4.4.4 Erfordernis rechtfertigender Gründe seitens der Beteiligten
In T 2688/16 wies die Kammer darauf hin, dass nach Art. 13 (1) VOBK die Angabe von Gründen für die Einreichung erst in dieser Phase des Beschwerdeverfahrens eine elementare Voraussetzung der im Ermessen der Kammer liegenden Berücksichtigung geänderten Beschwerdevorbringens ist. Im vorliegenden Fall zeigte der mit der Beschwerdeerwiderung eingereichte zweite Versuchsbericht des Patentinhabers eine für die erfinderische Tätigkeit ausschlaggebende synergetische Wirkung. Diese Wirkung wurde von den Einsprechenden bestritten. Ihre erst etwa einen Monat vor der mündlichen Verhandlung eingereichten Beweismittel (u. a. Versuchsberichte) wurden von der Kammer jedoch nicht zugelassen. Die Kammer stellte fest, dass die Einsprechenden ausreichend Zeit (über 1,5 Jahre) hatten, um geeignete Beweismittel vorzulegen. Ein Gegenbeispiel findet sich in T 23/17, wo das Vorbringen des Einsprechenden, dass die Einreichung neuer Dokumente (die etwa ein Jahr vor der mündlichen Verhandlung eingereicht worden waren) in Reaktion auf die vom Patentinhaber in seiner Beschwerdeerwiderung vorgelegten Versuchsdaten erfolgt war, für plausibel und nachvollziehbar gehalten wurde.
In T 256/17 ließ die Kammer zwei neue, auf mangelnde erfinderische Tätigkeit gegründete Angriffslinien nicht zu, die der Beschwerdeführer (Einsprechende) auf die Erwiderung des Beschwerdegegners hin eingereicht hatte. Beide Linien stützten sich auf im erstinstanzlichen Verfahren eingereichte Unterlagen. Der Beschwerdeführer begründete nicht, warum er diese Einwände erstmals nach Einreichung der Beschwerdebegründung erhob und auch die Kammer konnte keine Gründe dafür erkennen.
In T 1759/17 legte der Beschwerdeführer nicht dar, welchem angeblich neuen Vorbringen des Beschwerdegegners (Patentinhabers) mit den neuen Unterlagen begegnet werden sollte, sodass diese nicht zugelassen wurden.

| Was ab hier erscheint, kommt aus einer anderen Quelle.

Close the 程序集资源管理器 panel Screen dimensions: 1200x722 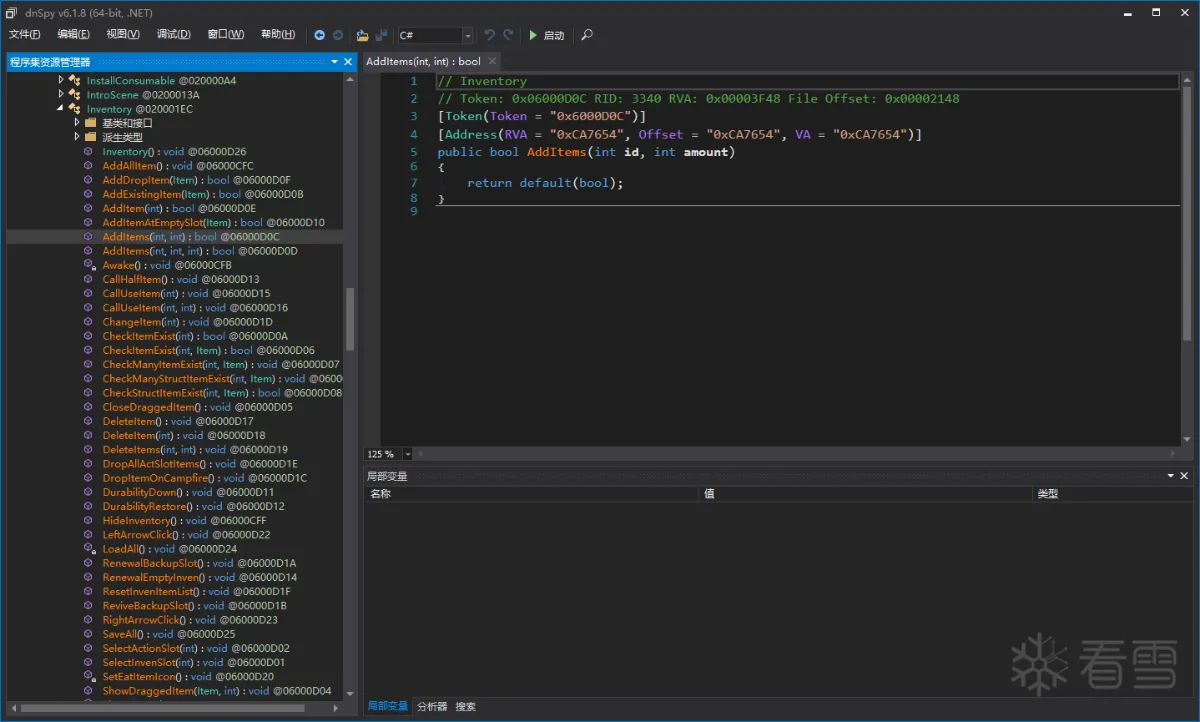click(348, 62)
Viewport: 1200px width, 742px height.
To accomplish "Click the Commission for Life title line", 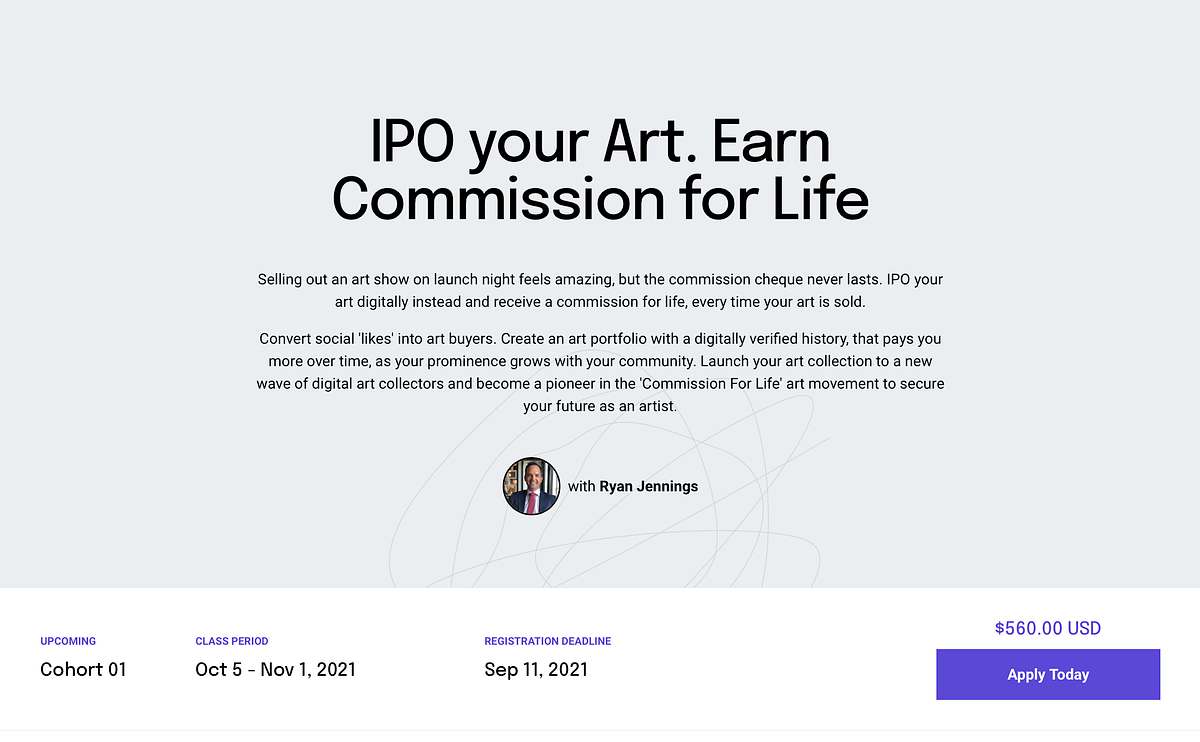I will click(600, 197).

In T 967/16 stellte die Kammer fest, dass der Einwand, den die Beschwerdegegner (Patentinhaber) ausräumen wollten, bereits in der Einspruchsschrift erhoben worden war. Die Beschwerdegegner hatten keine Gründe dafür angegeben, warum der betreffende Hilfsantrag nicht in früheren Phasen des Verfahrens eingereicht werden konnte.
Ein weiterer Fall, in dem der Beteiligte keine Gründe für die Einreichung neuer Anträge in dieser Phase des Verfahrens angab und die Änderungen nicht zugelassen wurden, ist in T 1005/22 behandelt.
In T 938/14 ließ die Kammer jedoch ausnahmsweise, obwohl für die späte Wiedereinführung keine Begründung angegeben wurde, den Hilfsantrag 2 zu, der in Reaktion auf das Vorbringen des Beschwerdegegners eingereicht wurde und der mit dem der angefochtenen Entscheidung zugrunde liegenden Hauptantrag identisch war, da der Antrag es der Kammer ermöglichte, die angefochtene Entscheidung zu überprüfen.
Die wichtige Frage, ob ein Vorbringen früher hätte eingereicht werden müssen, wurde von den Kammern bei ihrer Ermessensausübung berücksichtigt; siehe insbesondere Kapitel V.A.4.4.5 a) und V.A.4.4.6 a).